Supporters say the bill tightens up security while opponents say it suppresses voting. Senate Bill 90 adds new voter ID requirements to register, to update your registration and to apply for a mail-in ballot.
"If you call our office and request a mail ballot, you’re going to have to give us your driver’s license or your Florida ID number or the last [four] of your social security number. There are 28,000 people in Pinellas County who don’t have any of those. What are they supposed to do?" said Dustin Chase, the Pinellas County deputy supervisor of elections.
The bill also requires voters to request an absentee ballot for every election cycle instead of every two elections.
"The 2020 election was by far the most secure election we have ever had, so the suggestion that this new bill adds security is a bit of a stretch," said Chase.
Voters can only drop off their vote at election supervisor’s offices, early voting sites, or permanent branch offices instead of any secure satellite office. Those sites now must be staffed and some hours will be cut down.
Voting rights advocates said the restrictions target communities of color. University of South Florida political science professor J Edwin Benton explained why it may affect minorities.
"Many of them may not have transportation or because of their jobs, it’s difficult for them to get to their polling place. Before it was easier to drop off those ballots in a secure place, and now it is more difficult, more time-consuming and more likely to discourage some people from actually voting," said Benton.
The bill also allows more partisan access to the ballot counting process.
"What this bill does do though is it adds unprecedented political influence into the election process. So now political parties and candidates and candidate designees would be able to come in and potentially review election material in the middle of a live election," said Chase. "That creates a situation where we elections administrators fear we might not be able to certify elections by legal deadlines, and that’s incredibly important because part of makes us trust that elections are safe and secure is that you get those results quickly."

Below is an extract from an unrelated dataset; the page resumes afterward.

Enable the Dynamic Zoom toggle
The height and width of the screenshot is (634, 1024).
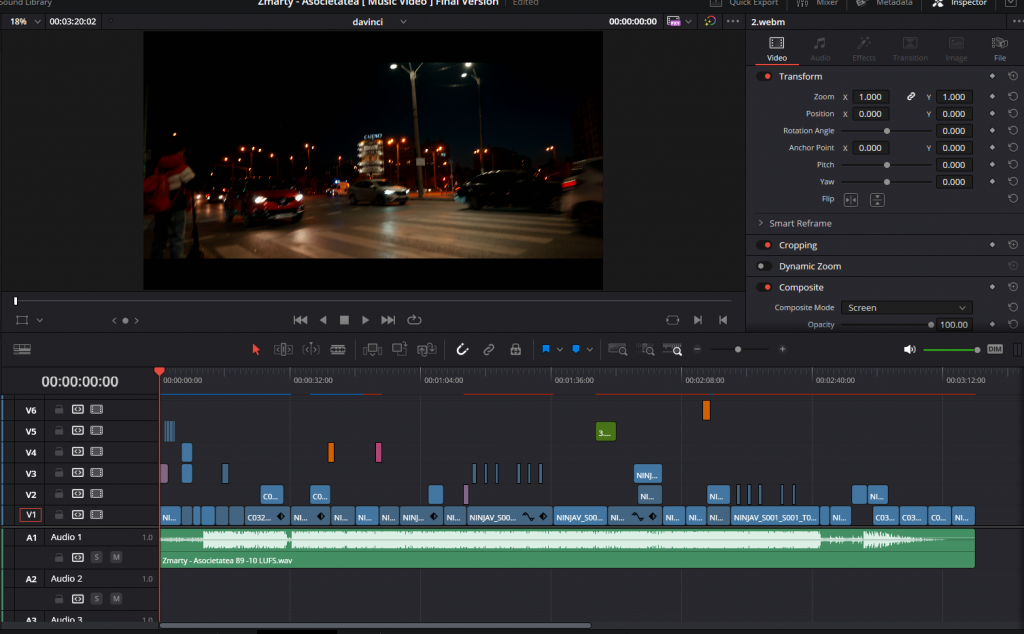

Voting was secure in 2020 and DeSantis praised Florida's election process. He and backers of the bill said this will make them safer.

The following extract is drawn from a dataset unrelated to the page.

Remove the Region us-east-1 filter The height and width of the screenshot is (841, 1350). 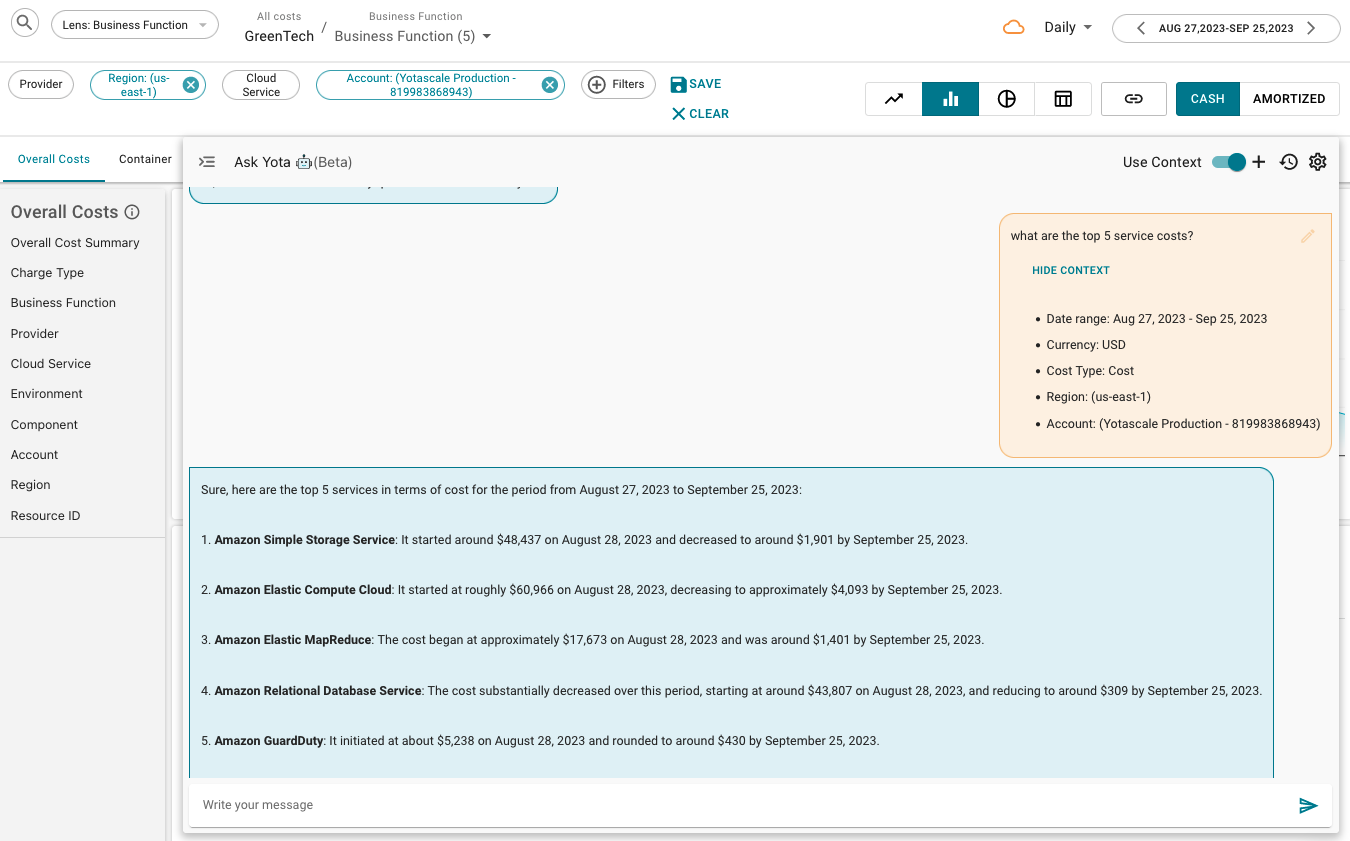point(190,85)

"There really is no voter suppression here. Let’s don’t wait until we have a debacle to make sure we have got this thing orderly so that mishaps don’t occur," said State Sen. Dennis Baxley, R- Ocala.

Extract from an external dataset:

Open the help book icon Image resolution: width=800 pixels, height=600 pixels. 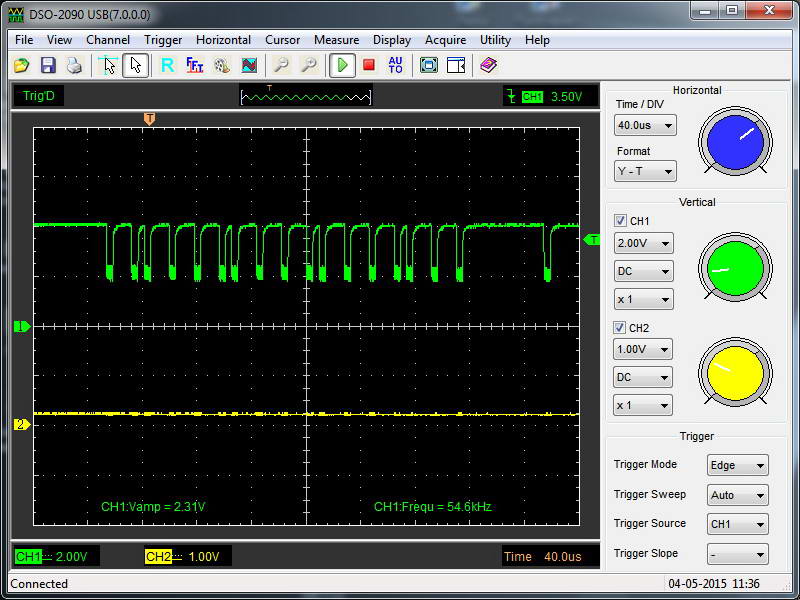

Some political experts said this is a reaction to false claims about the election from Donald Trump.
"It’s right in line, whether politicians will say it or not, it’s again evoking the statement this election was stolen and we’re going to tighten down the hatches so this doesn’t happen again," said Benton.
The bill also pushes out the no soliciting zone 50 more feet, and it sets up a live turnout dashboard for election day turnout and mail ballot processing.